A decade ago, emerging Iranian playwright Amir Reza Koohestani wrote Amid The Clouds, which traces the perilous journey of two asylum seekers as they travel across the Balkans to England.
Today, the 36-year-old laments that his exploration of displacement and migration is still relevant. "It's a pity that the play still works and still makes sense despite the fact that it was written 10 years ago," he tells Life! over the telephone from Iran.
"The situation in Iran is still the same, people are still seeking opportunities to travel, to leave the country."
Amid The Clouds will open at the School of the Arts studio theatre next week as part of the Singapore International Festival of Arts. It will be presented by the Mehr Theatre Group, of which Koohestani is artistic director.
He created the work during a playwriting residency at London's famed Royal Court Theatre in 2004, by drawing on the experience of a friend who illegally immigrated to England, but was caught and repatriated to Iran.
Koohestani says: "Over a six- or seven hour- long conversation, he explained to me how he went through all these countries, how he climbed mountains to cross borders and how he reached England by hiding in a train."
His friend's tale inspired him to take a closer look at why people undertake such radical journeys, despite the hardship and potential dangers.
"Too many people emigrate from Iran because of politics, to seek a better life or opportunities for work. I wanted to get deeper into the story and find the roots of their move from point to point," he adds.
Koohestani also learnt about his friend's co-travellers, such as a man from a nomadic tribe in Iran "similar to the gypsy people of the West". Just like his ancestors, his family travelled to warmer climates in the winter and cooler areas in the summer.
"Now he's a post-modern nomad. Instead of moving from a cold place to a warm place, he is moving from Iran to Europe," says Koohestani.
That nomad's story formed the basis of one of the two characters in Amid The Clouds, a young man named Imour. The other traveller is Zina, a pregnant young woman who seeks to claim residency for her and her unborn child in England. Together, the two travellers struggle to reach faraway shores.
After writing the play and speaking with other migrants, Koohestani says he still does not know exactly why people move.
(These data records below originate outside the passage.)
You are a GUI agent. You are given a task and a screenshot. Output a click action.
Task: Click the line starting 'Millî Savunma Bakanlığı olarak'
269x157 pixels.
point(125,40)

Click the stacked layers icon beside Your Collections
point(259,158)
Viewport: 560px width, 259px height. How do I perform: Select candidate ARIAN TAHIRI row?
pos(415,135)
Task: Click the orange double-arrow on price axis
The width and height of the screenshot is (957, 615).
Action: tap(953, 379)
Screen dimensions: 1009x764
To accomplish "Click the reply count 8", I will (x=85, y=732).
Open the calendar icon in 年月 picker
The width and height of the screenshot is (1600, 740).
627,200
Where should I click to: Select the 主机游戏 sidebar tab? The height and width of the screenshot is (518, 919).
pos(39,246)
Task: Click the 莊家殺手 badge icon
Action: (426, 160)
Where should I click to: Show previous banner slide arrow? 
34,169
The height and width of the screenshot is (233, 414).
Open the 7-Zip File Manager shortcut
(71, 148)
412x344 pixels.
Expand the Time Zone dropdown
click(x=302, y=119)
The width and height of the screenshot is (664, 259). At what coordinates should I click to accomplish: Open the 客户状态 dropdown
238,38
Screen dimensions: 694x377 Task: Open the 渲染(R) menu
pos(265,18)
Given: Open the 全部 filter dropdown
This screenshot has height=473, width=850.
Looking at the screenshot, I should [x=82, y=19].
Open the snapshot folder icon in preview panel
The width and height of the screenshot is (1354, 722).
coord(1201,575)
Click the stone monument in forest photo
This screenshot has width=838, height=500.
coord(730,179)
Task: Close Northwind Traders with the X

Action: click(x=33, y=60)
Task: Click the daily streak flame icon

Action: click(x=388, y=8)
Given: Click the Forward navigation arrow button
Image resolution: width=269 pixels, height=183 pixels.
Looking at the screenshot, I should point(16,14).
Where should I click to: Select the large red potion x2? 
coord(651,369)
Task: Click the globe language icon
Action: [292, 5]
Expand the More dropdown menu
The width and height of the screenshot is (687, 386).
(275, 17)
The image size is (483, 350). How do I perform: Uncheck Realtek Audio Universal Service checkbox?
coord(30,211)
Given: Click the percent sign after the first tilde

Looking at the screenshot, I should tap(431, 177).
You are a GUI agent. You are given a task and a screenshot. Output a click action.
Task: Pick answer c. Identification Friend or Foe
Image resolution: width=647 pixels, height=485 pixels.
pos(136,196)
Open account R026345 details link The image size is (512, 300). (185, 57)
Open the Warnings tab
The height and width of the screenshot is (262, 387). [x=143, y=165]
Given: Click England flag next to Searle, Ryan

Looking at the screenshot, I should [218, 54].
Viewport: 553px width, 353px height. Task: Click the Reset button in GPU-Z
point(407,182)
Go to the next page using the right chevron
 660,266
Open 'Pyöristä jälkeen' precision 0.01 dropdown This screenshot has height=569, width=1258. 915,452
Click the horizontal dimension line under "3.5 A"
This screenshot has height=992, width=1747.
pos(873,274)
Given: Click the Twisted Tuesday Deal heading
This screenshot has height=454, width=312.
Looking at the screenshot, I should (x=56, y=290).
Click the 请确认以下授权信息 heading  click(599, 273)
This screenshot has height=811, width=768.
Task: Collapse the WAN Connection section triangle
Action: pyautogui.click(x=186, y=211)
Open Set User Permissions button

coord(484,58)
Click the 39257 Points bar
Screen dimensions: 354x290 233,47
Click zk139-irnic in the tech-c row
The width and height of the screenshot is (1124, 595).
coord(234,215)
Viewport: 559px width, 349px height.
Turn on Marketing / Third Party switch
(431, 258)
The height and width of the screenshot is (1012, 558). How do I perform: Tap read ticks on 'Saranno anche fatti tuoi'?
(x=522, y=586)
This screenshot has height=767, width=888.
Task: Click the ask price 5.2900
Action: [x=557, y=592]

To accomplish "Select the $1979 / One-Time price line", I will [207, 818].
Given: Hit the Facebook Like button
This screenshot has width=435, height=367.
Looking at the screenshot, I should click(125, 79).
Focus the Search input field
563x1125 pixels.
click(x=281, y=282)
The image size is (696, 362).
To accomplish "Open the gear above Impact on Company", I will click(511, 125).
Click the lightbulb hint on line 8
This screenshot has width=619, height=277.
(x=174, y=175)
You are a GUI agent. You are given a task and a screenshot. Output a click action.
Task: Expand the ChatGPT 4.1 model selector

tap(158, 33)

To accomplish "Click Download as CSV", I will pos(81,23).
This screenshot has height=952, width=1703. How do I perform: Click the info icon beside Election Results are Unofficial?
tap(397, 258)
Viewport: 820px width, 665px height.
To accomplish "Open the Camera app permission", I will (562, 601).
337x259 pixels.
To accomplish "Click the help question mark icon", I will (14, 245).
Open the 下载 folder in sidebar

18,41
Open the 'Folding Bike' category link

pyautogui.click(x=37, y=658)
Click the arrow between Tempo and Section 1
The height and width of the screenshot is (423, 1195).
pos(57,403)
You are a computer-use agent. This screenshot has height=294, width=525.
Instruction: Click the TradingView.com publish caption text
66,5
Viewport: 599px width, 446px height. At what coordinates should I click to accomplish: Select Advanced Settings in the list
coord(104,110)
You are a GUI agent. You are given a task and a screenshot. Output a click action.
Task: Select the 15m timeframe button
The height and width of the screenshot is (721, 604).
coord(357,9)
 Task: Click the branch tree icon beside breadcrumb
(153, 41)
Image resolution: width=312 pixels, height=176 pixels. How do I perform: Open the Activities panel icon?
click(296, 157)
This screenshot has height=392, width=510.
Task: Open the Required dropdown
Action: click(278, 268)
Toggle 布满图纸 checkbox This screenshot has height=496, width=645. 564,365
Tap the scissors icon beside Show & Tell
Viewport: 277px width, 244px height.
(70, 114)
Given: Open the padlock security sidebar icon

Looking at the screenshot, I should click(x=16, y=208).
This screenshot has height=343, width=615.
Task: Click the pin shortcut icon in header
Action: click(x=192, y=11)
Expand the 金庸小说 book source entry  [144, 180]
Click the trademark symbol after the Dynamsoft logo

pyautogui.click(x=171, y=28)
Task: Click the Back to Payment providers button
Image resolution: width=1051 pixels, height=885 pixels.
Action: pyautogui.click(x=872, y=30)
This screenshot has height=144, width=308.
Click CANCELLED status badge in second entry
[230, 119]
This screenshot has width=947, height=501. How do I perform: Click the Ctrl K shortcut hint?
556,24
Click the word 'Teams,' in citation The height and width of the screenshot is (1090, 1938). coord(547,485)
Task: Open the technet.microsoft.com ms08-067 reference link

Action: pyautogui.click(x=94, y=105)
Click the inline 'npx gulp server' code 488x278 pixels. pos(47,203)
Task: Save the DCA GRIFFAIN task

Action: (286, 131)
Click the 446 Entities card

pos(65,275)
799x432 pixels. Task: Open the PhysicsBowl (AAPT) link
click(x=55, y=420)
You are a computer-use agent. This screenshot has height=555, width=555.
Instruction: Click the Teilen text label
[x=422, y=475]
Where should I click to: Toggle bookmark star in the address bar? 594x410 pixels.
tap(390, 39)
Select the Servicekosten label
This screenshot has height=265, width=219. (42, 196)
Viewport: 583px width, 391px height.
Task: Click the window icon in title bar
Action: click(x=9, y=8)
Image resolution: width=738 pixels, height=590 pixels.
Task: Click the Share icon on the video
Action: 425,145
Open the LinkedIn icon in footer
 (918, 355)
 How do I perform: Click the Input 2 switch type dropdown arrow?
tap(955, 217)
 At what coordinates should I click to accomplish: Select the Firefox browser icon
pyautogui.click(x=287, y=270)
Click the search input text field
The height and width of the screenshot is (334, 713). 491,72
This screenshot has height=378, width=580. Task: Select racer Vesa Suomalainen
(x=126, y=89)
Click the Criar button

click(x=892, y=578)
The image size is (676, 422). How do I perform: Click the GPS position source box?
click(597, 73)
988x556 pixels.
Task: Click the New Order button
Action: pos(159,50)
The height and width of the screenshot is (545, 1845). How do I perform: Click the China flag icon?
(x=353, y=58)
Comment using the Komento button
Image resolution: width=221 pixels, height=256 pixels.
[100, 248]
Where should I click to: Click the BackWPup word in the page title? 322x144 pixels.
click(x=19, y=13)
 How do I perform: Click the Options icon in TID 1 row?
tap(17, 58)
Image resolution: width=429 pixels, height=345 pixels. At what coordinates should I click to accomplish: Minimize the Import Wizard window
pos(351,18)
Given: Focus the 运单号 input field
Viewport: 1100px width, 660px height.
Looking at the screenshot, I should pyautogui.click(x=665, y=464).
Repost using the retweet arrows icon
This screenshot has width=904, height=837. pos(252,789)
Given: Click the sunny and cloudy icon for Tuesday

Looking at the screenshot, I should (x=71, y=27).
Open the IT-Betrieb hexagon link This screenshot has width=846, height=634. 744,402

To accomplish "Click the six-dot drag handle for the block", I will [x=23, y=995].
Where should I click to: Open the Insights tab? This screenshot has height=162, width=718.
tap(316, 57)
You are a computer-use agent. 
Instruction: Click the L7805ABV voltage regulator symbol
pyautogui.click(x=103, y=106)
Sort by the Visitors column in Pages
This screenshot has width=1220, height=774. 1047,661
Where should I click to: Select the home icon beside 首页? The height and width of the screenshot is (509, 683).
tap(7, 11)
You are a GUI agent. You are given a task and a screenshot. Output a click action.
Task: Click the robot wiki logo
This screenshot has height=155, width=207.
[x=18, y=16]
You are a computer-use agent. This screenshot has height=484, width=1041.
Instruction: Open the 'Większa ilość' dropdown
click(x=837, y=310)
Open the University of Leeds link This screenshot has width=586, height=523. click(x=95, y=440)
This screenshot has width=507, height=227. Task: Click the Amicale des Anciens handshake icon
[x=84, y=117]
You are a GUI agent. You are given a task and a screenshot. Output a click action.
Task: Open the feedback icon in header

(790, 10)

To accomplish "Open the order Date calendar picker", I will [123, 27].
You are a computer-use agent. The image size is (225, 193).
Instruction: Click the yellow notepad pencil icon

He adds: "I only know that immigration is a desperate journey, where the only thing that you know is that you cannot stay but you don't have any clear image about where to go."
Reception to the play, which premiered in London in 2005, has been mixed. Reviewers praised its poetic style but were less impressed by its long, static monologues and minimal dramatic action.
The Guardian's Michael Billington wrote that though the play is "puzzlingly structured", it "turns asylum seekers from cold statistics into human beings".
The play will be performed here in Farsi with English surtitles.
Koohestani says that far from the text being lost in translation, the audience will enjoy the flow and rhythm of the Persian language. "The Persian language is a language of poems and it's very melodic," he says. "So I think the audience has the advantage of enjoying the melody of the language, which an Iranian audience does not."
He himself has had a personal brush with migration, even though his experience was short-lived. He stayed in Manchester, England, for two years from 2007, where he completed a masters in theatre studies and began a doctorate degree. However, he terminated his schooling and returned to Iran in July 2009.
Aside from the fact that academia was not his cup of tea, he returned because "I felt that I was missing some of the historic events in Iran".
He says: "There was a presidential election crisis in Iran at that time and several of my friends whom I follow on Facebook posted photos of themselves in the streets, fighting for a better life. And I thought, 'I'm in Manchester. What am I doing here?'"
He says that he is now happy to be back in his homeland despite the "hassle and difficulties" that he faces in Iran as a theatre practitioner and director.
"It's not easy to survive in theatre. One of my plays was stopped by a censorship committee," he adds. "But still, I feel that when censorship stops my play, it means that it has the ability to change something and that makes me happy."